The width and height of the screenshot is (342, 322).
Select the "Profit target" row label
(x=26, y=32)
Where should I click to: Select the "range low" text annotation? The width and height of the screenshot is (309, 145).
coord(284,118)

What you have to do:
Rewrite each line of the items above as a JSON list of strings, one string per line, with blank lines left out.

Exercise response:
[
  "The width and height of the screenshot is (342, 322).",
  "Select the \"Profit target\" row label",
  "(x=26, y=32)",
  "Where should I click to: Select the \"range low\" text annotation? The width and height of the screenshot is (309, 145).",
  "coord(284,118)"
]